Ex-Assassin’s Creed Director: Big-Budget Games Are Unsustainable

▼ Summary
– Major game studios are struggling with unsustainable development, leading to fewer successful blockbuster releases each year.
– Former director Alexandre Amancio argues the core problem is oversized teams, which create management-heavy structures that stifle efficiency and innovation.
– He proposes a future of smaller, project-based teams, similar to the film industry, to assemble the right crew for each specific game.
– A key challenge in adopting this model is that game development takes years, unlike film, forcing studios to maintain long-term roots.
– Amancio reflected that *Assassin’s Creed: Unity* had to abandon a more innovative co-op concept to deliver the traditional game fans expected.
The video game industry faces a mounting crisis as the traditional model for creating blockbuster titles shows significant cracks. Former Assassin’s Creed director Alexandre Amancio argues that the fundamental structure of large studios, with their enormous teams and budgets, is inherently unsustainable. This perspective comes amid widespread reports of project cancellations, extended development cycles, and frequent layoffs, pointing to systemic issues beyond simple market fluctuations or management errors.
Amancio, who directed Assassin’s Creed: Unity and Assassin’s Creed: Revelations, points to team size as a primary culprit. He references a theory that once a creative project surpasses one hundred people, its entire dynamic shifts. Management layers multiply exponentially, coordination becomes a massive undertaking, and efficiency often plummets. The instinct in many AAA studios, he notes, has been to solve problems by adding more personnel, a strategy that typically backfires. “Adding people to a problem stagnates the people who were already being efficient on it,” Amancio explains. “It just creates a lot of variable noise.” His proposed solution is a move toward smaller, more agile teams.
He suggests the industry should look to Hollywood for a better operational model.
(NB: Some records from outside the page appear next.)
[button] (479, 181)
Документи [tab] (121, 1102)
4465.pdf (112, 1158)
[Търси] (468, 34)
Rather than maintaining permanent, bloated studios, developers could assemble specialized crews for specific projects, leveraging outsourcing or co-development partnerships to fill temporary needs. This “right crew for the right project” approach would formalize the project-based work that already happens informally, often followed by painful layoffs. The key difference, however, is the timeline; film productions wrap in months, while game development spans years, making long-term stability a harder challenge to solve.
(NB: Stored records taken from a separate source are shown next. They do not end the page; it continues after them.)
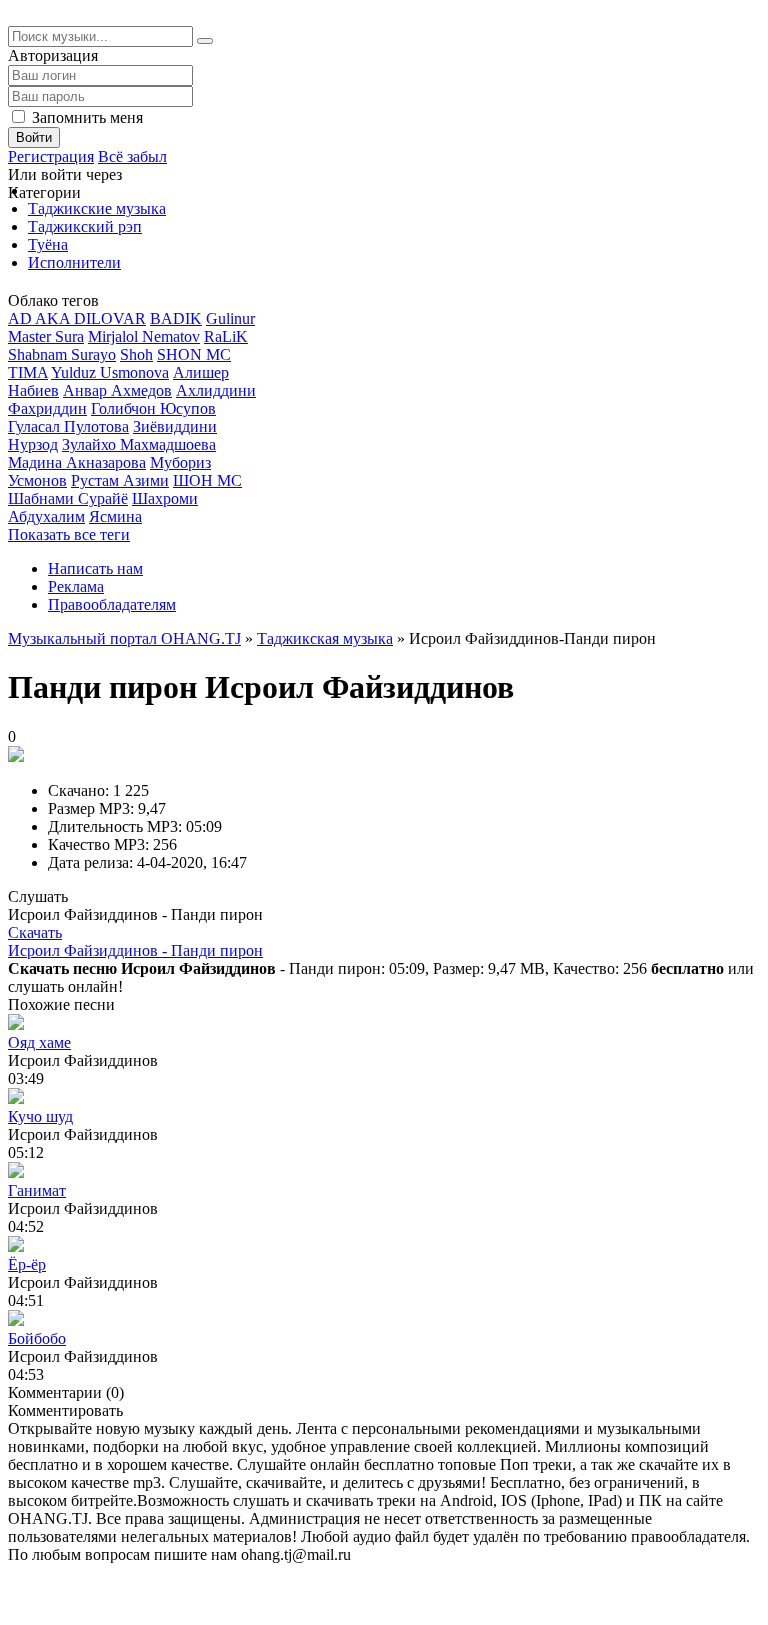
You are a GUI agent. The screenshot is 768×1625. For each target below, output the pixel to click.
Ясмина (115, 516)
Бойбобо (37, 1338)
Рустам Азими (120, 480)
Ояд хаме (39, 1042)
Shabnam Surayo (62, 354)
Reflecting on his own experience, Amancio shared insights into the development of Assassin’s Creed: Unity, which grappled with dual visions. The team was simultaneously crafting a traditional narrative-driven experience and an ambitious cooperative game with a hidden character creation system. This system cleverly used the Animus’s lore, framing it as a database where players would “search” for an ancestor by defining traits. Ultimately, the choice was made to pursue the more recognizable single-player path. Amancio admits, “somewhere inside of me, I still wish we would’ve gone for that other one,” highlighting the creative compromises forced by the scale and expectations of AAA development.